First, it is natural to feel confused and disoriented when a failure "escapes" into the wild. In other words, when a bug is not caught by our test suites it is natural to DEMAND an plan to correct this failure!
Second, it is common to fall back on a simple belief: an "escape" means we need MORE tests.
This is where parallelism trips us up.
From what I've seen, parallel programming can cause "escapes" for two reasons:
- The program has timing dependent bugs in it (due to concurrency), and the program does not behave the same from run to run. This non-deterministic behavior, makes the approach of using a test suite somewhat invalid.
- The program has new code, introduced by parallelism (concurrency), that needs test coverage.
Okay, number (2) is straightforward- this is when we need more tests. Having tests to cover all the program is just a standard thing to do.
Number (1) on the other hand is a nasty one.
Unfortunately, this is where I see more and more "testing experts" going haywire.
Would you believe that one company's solution was to run their test suite more often - hoping to get lucky and catch a timing-dependent error on at least one of the runs. But what if it only fails one time in a hundred? Customers won't like it, but your test suite probably will. And the company was upset at how much longer testing took!

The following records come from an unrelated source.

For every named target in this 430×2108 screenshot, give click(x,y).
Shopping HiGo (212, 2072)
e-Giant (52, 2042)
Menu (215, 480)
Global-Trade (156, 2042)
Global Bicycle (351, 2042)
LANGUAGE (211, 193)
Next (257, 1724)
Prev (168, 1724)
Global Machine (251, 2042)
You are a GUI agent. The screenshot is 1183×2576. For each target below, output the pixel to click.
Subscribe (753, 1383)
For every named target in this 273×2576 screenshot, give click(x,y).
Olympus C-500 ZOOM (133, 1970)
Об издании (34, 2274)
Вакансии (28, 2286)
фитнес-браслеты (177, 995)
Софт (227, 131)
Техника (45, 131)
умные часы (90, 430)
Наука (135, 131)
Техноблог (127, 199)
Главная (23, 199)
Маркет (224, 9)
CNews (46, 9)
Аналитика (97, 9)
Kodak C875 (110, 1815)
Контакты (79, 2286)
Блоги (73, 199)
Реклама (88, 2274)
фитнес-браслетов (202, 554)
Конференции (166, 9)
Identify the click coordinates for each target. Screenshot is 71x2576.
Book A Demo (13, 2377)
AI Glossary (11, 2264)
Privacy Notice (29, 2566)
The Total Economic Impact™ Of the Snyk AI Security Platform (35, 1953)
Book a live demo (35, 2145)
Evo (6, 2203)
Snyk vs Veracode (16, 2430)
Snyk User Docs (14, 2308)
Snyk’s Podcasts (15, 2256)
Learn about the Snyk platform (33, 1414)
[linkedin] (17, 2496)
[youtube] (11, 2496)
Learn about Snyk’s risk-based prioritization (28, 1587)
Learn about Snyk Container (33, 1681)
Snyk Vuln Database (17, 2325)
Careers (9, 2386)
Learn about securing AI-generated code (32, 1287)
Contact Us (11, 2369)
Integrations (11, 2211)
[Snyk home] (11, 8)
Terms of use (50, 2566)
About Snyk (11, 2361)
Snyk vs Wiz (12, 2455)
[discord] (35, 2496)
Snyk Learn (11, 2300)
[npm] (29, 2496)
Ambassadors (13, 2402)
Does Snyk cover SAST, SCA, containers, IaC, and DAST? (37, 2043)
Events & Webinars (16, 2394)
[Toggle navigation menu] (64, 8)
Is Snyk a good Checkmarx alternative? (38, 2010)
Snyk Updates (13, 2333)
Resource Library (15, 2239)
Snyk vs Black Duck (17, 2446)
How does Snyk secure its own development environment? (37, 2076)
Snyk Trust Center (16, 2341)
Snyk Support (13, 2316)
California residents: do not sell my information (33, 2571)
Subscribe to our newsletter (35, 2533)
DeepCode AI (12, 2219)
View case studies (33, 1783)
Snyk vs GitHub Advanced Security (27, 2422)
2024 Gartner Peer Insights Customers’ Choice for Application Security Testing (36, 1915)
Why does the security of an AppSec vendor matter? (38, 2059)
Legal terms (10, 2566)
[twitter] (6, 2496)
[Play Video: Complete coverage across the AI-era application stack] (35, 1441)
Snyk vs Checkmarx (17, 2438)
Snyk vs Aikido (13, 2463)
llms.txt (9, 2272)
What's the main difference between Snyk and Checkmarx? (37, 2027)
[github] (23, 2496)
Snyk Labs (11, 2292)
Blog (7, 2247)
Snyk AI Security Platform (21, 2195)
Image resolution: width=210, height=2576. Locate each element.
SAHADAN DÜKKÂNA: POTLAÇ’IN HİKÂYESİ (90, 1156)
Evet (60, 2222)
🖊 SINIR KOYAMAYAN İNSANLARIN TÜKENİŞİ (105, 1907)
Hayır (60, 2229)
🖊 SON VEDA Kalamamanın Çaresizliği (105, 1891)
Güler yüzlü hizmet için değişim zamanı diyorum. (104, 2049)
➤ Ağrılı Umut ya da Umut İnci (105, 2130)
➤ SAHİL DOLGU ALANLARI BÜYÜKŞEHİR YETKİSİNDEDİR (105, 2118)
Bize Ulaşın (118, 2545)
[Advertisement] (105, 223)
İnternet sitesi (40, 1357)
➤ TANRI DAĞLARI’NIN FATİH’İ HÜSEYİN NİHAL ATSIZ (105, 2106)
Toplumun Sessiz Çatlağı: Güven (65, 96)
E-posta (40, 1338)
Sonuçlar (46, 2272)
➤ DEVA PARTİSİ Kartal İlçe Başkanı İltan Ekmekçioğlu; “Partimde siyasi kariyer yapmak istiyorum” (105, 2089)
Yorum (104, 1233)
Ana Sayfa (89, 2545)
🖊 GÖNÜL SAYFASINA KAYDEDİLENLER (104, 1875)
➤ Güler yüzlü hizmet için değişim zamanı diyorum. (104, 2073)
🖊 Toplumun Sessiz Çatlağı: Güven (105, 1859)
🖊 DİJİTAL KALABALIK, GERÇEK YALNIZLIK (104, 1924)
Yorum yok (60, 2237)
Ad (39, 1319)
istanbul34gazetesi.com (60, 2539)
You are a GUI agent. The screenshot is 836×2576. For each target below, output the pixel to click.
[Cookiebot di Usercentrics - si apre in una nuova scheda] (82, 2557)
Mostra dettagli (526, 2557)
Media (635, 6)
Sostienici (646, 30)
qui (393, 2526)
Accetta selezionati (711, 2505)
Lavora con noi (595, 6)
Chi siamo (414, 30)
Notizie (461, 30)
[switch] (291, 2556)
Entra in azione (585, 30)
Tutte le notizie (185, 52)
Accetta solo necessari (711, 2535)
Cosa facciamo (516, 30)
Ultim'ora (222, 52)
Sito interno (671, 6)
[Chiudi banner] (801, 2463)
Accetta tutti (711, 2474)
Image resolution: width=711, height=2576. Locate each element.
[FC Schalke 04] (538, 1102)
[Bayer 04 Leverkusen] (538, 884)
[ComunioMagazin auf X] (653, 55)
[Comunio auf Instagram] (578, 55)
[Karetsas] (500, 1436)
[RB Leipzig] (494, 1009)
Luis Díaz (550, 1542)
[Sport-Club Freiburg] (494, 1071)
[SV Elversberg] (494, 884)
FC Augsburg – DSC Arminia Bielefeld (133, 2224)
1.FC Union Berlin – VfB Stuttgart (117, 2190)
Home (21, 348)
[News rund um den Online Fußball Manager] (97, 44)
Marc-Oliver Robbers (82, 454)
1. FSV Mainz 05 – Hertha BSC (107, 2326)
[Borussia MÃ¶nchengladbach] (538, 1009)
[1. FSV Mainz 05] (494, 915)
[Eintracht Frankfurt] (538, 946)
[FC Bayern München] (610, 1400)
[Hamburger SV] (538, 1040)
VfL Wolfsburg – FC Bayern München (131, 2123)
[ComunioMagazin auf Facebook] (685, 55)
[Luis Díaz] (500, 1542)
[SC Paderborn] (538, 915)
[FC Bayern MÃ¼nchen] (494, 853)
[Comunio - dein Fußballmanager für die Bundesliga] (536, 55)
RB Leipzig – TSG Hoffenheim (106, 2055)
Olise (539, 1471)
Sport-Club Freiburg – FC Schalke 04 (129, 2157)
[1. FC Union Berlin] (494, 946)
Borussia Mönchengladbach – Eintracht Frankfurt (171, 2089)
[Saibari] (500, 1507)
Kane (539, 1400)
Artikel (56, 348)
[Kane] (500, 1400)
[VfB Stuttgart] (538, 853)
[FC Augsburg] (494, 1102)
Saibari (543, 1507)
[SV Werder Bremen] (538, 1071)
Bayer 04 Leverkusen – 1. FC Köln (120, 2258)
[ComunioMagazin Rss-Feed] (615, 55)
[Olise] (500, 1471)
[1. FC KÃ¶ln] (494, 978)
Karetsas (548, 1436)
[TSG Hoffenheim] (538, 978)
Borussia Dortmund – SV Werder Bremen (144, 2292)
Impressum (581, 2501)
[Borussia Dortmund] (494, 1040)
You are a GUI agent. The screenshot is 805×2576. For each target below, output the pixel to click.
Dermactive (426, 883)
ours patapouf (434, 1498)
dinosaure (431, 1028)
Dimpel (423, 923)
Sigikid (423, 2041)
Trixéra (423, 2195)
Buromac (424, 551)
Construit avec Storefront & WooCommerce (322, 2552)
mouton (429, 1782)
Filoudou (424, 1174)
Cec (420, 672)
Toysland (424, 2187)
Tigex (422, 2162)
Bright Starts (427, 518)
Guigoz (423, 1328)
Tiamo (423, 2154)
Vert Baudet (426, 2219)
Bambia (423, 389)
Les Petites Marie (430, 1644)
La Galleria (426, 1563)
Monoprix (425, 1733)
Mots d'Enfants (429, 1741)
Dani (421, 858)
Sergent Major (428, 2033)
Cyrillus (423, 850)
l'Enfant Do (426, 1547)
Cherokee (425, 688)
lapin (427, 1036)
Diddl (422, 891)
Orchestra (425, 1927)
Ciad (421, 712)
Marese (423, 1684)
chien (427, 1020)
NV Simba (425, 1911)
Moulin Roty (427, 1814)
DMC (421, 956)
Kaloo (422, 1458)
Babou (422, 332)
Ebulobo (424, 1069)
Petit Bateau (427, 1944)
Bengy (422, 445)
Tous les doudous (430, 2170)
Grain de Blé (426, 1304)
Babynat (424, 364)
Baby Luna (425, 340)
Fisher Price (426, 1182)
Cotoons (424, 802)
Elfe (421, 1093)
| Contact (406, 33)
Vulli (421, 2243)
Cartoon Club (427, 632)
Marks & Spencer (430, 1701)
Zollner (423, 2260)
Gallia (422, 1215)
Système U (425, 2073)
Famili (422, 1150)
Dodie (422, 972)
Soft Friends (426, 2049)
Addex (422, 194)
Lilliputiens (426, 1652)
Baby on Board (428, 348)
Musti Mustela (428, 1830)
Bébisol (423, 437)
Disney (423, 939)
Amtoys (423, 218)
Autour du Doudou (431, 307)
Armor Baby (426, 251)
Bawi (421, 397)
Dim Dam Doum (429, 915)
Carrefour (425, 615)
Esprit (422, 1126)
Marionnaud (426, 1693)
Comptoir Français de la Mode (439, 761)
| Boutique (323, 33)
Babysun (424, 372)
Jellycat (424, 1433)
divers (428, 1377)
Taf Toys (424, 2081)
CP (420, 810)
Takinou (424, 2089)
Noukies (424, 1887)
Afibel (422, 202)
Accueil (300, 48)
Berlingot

I kid you not. Running a test suite over and over is something I've seen tried by multiple companies. When I hear this I ask "does that work for you?" And the answer always is "NO." I've been told longer versions, always "NO," and they come down to "NO" for two reasons: (a) timing dependencies can't be forced to show up when you run under test, (b) if it fails, good luck reproducing the failure in a debugger to figure out how to fix what you caught.
I hate bugs that don't reproduce when you go to debug them... and that's what generally happen to you if a test suite catches a timing dependent error for you.
The bottom line - despite investing in your application test suites for years, with multicore processors you are going to have very serious problems ("escapes") unless you are using a direct method to find and eliminate timing dependent errors (such as potential data races and dead lock).
Since there is only one solution I know of, that is able to root out timing-dependent failures in a real program (complete with libraries static and dynamic) and make fixing easy because it isolates the issues to source code. I can only recommend one product - it's a product that is easy to recommend, because it has helped so many people. That's Intel® Parallel Studio for Windows* (or Intel® Thread Checker for Linux*). There just is no other solution we've seen come close to solving this, except Intel Parallel Studio which has been proving extremely effective!
No matter how great your test suite is, once multicore processors came into the mix you need Intel Parallel Studio's Inspector.
Threaded programs give way to the potential for race conditions and dead locks.
Intel Parallel Studio has proven to be able find potential race conditions and dead locks, show the precise cause in your source code, and thereby let developers eliminate these nasty problems.
Once eliminated, a tried and true test suite is as useful as it ever was.
Without doing this, you can no longer trust your test suites to protect you, or to assure you that you are ready to release to your customers.
For Linux developers, Intel Thread Checker does the key things needed. On Windows, it is Intel Parallel Studio with the key tool in it being Intel Parallel Inspector.
Okay, this ended up reading a bit like an advertisement. My apologies. This product deserves that from me, and you don't have to buy a copy to see if you agree. Evaluation copies are free - and you'll find bugs in your application during the evaluation period.
Without it, your test suites aren't what the used to be.
And please - don't just run the tests over and over hoping they'll fail. It won't work, and you'll get headaches debugging the failures you do detect.